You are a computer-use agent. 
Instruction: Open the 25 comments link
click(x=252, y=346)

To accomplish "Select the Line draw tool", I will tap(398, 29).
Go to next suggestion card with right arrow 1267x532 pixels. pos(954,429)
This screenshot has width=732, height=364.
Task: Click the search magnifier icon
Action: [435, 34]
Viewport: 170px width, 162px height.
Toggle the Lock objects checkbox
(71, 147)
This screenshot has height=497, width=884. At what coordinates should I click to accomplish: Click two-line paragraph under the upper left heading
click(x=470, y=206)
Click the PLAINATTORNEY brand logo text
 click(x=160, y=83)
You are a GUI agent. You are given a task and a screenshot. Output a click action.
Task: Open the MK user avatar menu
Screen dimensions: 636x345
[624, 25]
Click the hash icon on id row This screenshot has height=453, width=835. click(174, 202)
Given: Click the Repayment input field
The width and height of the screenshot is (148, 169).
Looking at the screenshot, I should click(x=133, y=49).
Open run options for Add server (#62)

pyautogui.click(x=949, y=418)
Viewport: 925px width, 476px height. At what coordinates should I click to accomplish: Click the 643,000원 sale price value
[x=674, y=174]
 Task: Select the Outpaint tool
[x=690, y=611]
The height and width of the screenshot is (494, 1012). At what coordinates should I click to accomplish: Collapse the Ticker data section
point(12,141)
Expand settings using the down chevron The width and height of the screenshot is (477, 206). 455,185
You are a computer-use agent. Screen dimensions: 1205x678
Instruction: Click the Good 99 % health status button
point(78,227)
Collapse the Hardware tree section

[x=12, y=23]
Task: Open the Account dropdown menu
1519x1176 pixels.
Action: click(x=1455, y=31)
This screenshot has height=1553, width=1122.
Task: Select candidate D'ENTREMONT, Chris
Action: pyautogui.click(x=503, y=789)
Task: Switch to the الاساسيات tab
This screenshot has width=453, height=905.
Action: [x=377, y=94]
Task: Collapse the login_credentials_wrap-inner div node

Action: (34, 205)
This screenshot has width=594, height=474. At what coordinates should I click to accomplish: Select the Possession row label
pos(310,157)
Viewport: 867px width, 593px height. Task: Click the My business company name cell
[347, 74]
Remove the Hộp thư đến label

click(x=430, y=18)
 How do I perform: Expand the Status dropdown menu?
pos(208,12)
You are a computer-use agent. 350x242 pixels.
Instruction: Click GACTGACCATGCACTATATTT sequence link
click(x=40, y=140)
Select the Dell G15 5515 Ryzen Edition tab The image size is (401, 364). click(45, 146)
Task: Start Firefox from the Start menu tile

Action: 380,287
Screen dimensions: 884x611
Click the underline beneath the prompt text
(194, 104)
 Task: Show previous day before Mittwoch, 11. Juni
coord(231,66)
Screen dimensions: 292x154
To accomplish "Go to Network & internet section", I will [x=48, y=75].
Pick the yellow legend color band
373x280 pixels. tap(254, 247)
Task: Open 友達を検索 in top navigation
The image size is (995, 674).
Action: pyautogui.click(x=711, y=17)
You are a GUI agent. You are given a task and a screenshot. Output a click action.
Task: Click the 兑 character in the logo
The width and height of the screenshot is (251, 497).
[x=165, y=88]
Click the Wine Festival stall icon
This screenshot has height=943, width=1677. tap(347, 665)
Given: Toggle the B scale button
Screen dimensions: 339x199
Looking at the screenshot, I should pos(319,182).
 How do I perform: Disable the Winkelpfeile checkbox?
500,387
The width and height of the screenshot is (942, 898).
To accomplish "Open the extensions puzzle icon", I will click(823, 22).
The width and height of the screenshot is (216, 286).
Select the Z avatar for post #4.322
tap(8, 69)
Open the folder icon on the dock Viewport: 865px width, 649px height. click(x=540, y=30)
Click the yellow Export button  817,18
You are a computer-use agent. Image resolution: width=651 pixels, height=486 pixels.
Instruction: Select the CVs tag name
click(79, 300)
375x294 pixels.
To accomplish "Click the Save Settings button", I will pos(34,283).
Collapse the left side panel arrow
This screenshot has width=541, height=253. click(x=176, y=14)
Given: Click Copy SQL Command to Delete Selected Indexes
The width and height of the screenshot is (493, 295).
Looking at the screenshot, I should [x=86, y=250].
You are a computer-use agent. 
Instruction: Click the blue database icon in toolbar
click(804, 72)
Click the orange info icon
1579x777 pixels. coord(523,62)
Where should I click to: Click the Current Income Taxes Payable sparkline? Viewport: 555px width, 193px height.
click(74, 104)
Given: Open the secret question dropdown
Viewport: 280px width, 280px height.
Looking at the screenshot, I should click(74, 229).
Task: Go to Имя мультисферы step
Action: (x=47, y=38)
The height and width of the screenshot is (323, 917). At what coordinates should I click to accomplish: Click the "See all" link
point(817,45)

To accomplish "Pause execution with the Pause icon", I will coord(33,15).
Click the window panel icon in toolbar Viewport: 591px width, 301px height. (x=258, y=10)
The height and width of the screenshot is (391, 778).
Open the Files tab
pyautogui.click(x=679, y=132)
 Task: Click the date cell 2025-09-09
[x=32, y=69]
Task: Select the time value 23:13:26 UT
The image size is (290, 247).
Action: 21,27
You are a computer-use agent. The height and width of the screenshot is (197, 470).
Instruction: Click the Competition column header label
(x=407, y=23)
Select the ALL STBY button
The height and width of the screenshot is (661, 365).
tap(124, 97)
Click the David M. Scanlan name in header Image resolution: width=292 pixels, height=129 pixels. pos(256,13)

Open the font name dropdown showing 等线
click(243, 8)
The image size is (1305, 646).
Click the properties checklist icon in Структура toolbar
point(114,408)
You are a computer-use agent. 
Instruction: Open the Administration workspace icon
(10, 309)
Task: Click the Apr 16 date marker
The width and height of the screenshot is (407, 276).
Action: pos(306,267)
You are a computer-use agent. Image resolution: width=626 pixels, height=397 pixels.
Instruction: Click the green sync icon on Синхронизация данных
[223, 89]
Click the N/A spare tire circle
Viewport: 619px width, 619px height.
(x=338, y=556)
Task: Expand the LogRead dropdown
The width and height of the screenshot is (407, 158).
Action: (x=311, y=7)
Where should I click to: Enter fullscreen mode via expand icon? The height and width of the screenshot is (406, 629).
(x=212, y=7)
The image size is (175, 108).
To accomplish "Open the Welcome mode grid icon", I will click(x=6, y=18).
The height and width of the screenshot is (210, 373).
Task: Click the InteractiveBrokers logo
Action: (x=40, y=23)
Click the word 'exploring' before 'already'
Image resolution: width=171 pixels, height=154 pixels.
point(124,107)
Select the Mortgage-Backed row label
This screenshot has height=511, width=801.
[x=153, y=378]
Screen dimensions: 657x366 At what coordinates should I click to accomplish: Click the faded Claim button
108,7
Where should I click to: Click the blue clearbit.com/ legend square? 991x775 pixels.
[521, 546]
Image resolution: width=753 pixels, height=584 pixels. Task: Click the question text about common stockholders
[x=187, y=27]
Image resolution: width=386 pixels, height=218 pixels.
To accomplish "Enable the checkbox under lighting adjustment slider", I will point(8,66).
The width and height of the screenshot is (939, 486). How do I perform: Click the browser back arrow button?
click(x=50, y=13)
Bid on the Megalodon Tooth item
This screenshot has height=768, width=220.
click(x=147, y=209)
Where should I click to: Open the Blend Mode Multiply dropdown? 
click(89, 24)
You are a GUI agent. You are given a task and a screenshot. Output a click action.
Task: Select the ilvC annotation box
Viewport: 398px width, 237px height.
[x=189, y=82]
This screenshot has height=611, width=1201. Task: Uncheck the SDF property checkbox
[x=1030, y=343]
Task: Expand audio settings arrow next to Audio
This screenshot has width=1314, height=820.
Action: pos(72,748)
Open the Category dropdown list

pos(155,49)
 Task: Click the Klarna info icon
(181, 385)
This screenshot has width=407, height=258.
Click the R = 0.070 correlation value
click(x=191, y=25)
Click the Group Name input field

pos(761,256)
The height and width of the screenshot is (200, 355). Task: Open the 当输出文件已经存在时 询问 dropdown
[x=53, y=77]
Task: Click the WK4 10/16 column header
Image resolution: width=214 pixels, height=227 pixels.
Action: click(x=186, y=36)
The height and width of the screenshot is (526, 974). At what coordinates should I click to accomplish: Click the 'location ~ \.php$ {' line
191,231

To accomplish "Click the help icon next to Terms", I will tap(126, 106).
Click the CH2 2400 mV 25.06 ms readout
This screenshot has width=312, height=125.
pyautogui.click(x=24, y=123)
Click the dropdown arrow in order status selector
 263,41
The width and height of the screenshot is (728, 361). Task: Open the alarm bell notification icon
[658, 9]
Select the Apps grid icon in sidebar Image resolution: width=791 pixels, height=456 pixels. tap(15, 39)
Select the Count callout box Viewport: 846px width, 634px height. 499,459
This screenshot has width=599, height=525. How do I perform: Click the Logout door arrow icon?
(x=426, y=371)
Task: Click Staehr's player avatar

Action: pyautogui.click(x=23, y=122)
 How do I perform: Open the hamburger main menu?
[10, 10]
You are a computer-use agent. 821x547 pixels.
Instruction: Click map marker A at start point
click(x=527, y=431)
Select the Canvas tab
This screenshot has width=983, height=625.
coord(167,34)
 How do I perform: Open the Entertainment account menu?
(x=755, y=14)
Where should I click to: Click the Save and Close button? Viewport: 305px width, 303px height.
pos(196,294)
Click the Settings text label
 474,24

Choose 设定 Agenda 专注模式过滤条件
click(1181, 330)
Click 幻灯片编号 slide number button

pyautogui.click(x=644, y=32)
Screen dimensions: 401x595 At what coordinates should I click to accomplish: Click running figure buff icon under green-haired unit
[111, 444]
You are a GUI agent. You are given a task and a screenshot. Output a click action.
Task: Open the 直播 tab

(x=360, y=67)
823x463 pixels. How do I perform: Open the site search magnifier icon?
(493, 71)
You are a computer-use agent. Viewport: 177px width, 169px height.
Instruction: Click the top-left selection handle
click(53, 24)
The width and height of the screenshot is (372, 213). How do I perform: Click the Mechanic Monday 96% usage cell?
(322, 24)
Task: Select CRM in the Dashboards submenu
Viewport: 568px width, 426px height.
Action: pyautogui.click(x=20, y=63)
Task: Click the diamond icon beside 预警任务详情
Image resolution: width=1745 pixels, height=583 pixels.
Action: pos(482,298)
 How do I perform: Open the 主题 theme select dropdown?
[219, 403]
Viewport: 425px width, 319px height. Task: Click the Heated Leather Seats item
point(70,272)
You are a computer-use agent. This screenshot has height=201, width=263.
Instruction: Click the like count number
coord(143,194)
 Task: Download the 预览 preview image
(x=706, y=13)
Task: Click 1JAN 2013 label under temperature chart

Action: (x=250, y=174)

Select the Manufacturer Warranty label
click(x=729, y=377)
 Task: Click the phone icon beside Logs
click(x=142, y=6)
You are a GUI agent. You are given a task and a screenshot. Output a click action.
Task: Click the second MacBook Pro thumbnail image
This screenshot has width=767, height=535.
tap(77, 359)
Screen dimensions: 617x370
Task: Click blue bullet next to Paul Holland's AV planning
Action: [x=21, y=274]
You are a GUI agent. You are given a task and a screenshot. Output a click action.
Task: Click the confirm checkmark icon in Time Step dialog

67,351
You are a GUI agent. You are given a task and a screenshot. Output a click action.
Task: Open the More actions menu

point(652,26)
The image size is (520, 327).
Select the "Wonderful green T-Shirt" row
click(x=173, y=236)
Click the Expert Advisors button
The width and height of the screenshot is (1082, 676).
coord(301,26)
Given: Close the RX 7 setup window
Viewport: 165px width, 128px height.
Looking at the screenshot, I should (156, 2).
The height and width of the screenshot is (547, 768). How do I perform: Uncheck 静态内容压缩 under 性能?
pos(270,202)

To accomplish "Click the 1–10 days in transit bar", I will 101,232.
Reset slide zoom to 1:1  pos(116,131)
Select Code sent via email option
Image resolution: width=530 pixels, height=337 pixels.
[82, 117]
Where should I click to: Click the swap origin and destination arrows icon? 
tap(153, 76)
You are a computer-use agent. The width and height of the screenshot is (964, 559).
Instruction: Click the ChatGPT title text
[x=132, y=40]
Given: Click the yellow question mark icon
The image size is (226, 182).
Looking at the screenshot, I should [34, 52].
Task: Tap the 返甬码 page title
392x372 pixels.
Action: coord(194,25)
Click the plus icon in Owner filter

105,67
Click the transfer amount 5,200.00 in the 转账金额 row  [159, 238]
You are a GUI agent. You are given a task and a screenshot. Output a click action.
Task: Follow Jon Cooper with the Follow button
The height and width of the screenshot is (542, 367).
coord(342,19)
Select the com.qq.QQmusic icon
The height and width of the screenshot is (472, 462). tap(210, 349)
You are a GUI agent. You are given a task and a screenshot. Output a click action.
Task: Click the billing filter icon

++++++++

**What the task asks**
From the listing above, return every line that contains the word "computer".

**Answer to this task**
You are a computer-use agent. 
You are a computer-use agent. Screen dimensions: 1205x678
You are a computer-use agent. 350x242 pixels.
You are a computer-use agent. Image resolution: width=651 pixels, height=486 pixels.
You are a computer-use agent. 
You are a computer-use agent. The height and width of the screenshot is (197, 470).
You are a computer-use agent. 
You are a computer-use agent. Image resolution: width=626 pixels, height=397 pixels.
You are a computer-use agent. 821x547 pixels.
You are a computer-use agent. Viewport: 177px width, 169px height.
You are a computer-use agent. This screenshot has height=201, width=263.
You are a computer-use agent. The width and height of the screenshot is (964, 559).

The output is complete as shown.